Tuesday, July 7, 2009

Shoring Up The Old Barn

After being hit by time, a tornado and a severe ice storm, the old barn is not doing very well. After spending most of my holiday removing horse manure for the garden. I worked on shoring up one section that had nothing to nail to.

The beginning, as you can see, it did need some work.

Gathering rocks solved two problems, removed them from the horses way and provided material for my project.
The barn really looks no better but the bottom boards Will not fall and the horses will not cut their feet on these limestone rocks.


From inside the old barn, you can see I have almost broken even with the garden gold the horses left me.

Monday, July 6, 2009

The Water Garden

The canna are blooming despite everything I haven't done.
This could be the reason I have a few holes.
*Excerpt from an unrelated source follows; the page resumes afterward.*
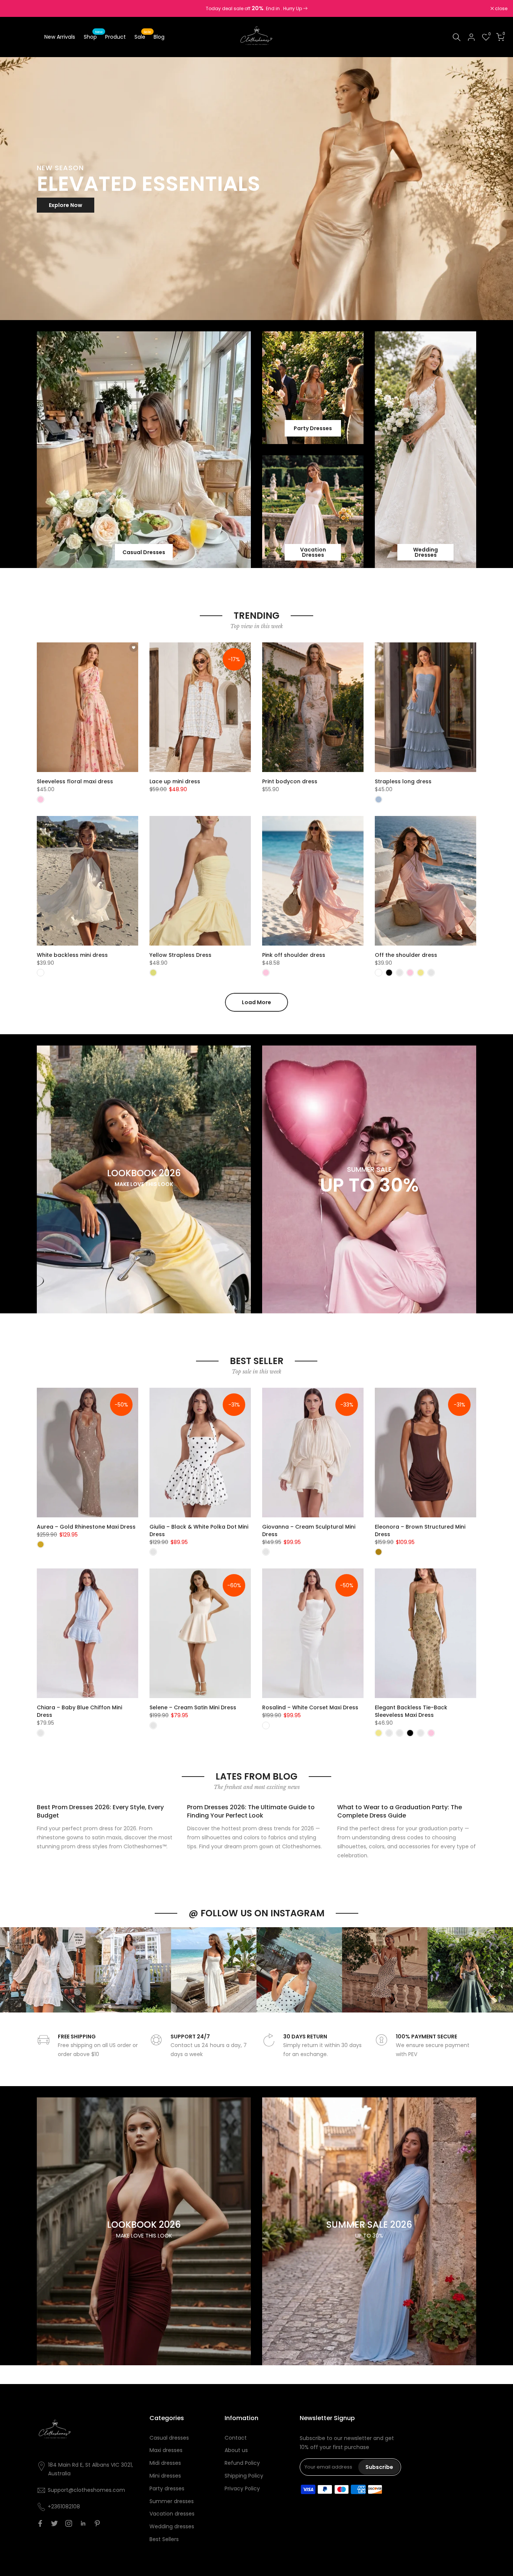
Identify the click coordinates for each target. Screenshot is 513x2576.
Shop (93, 36)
My commode tank flower pot is doing well.

The flowers are taking over, water is almost invisible.

Maybe it should be called a flower garden instead of a water garden.


Sunday, July 5, 2009

Here Come Da Doc

Thursday we got to use the round pen. Coggins tests for all equines, five-way shots and gelding for poor Broken Arrow. I also wormed every body since I had them up.

Everything ran smoothly which kinda surprised me. I should have been stepped at least once or pushed out the way, with every one begging for loving. I got fly wipe on everyone, brushed manes and coats and just loved them in general. I was very proud of how well they behaved. My trainer, Samantha or Sam, is responsible for all this good behaviour.

Knot shows his disdain of the whole event by leaving a pile right by the vet's truck.

Magic decided to eat the truck for revenge.

The knock out shot.

We had an audience


The safety tie

Waking up, stallion no more, Broken Arrow

And he's up, feeling woozy.

Mama checking our her big baby. Everything is good.

Saturday, July 4, 2009

Talking With The Horses

video

My Trainer, My Farrier, My Friend

Samantha, or Sam for short, is one of the most awesome young people I have ever met. Sam is one of three adopted children. The parents home school, treat their children respect and values, and teach them how to work. Sam will go to college in the fall.


She trained my Arabian last year at the old age of seventeen, Sam, not the horse. Sam is a hard worker, runs a chainsaw, fixes fence, runs farm equipment, is great with horses and is pretty and smart too!!!

Sam will be taking Magic to train him as soon as I get my coggins report back.

Broken Arrow gets a halter lesson and follow her like a puppy.

She may be whispering because it is working.
Oh, and she makes wonderful cookies, too!

Thursday, July 2, 2009

A Play Day

Toni, Andrew and I took off to the flat land about two hours away to spend a day not working.

We investigated some history.

Visited the museum at ASU campus

Saw the Arkansas Mastodon

Ate out at Fat City, absolutely delicious food and interesting art.

Found the ladies' room

We saw some flat farm land with growing rice,
irrigation systems
and farmers working the dry fields


and fields ready to plant.

a train

Storage silos

And we even hit a few stores, Target, Pier One, and Big Lots.

Wednesday, July 1, 2009

Somethimes We Have To Let Go

of our old things to make way for the new. This was a hard decision for us. Dad had built the bull pen and the shelter by hand many years ago. The working chute was wonderful, he had built a ledge to stand on so you could doctor the cows. Sometimes things outlast their usefulness. The old corral had become a danger to stock and man, so after much deliberation, down it came.

We took many before pictures in case our memory starts to fade. We can tell the tales of cutting calves with Dad, when the black bull crashed the fence, when the red bull crushed two gates and how my miniature horses babies were weaned here.
It was like removing a member of the family. No longer can we look toward the barn and see this creation of Dad's mind and the art he applied to the construction.

You can still see the beauty and imagine how grand it looked when newly built.
Do keep in mind it has drooped and dropped and moved a little through the many years of its use.
The deconstruction began.


Sadly, down it came. Bridge ties set by hand, farm milled timber and cedar posts.

Nothing will be wasted. Ties will be used in flower beds, hitching posts and gate posts. The lumber will be trimmed and used to repair the barn. The roof is going to be recycled into a cover for the mineral trough.

And Beverly supervised the Kubota King. We had to level the spot a little since we needed room for a forty foot round pen.

Doesn't look quite level here but it is usable and complete. Not near as pretty as Dad's pen was.

Now, I have no excuse not to work my horses.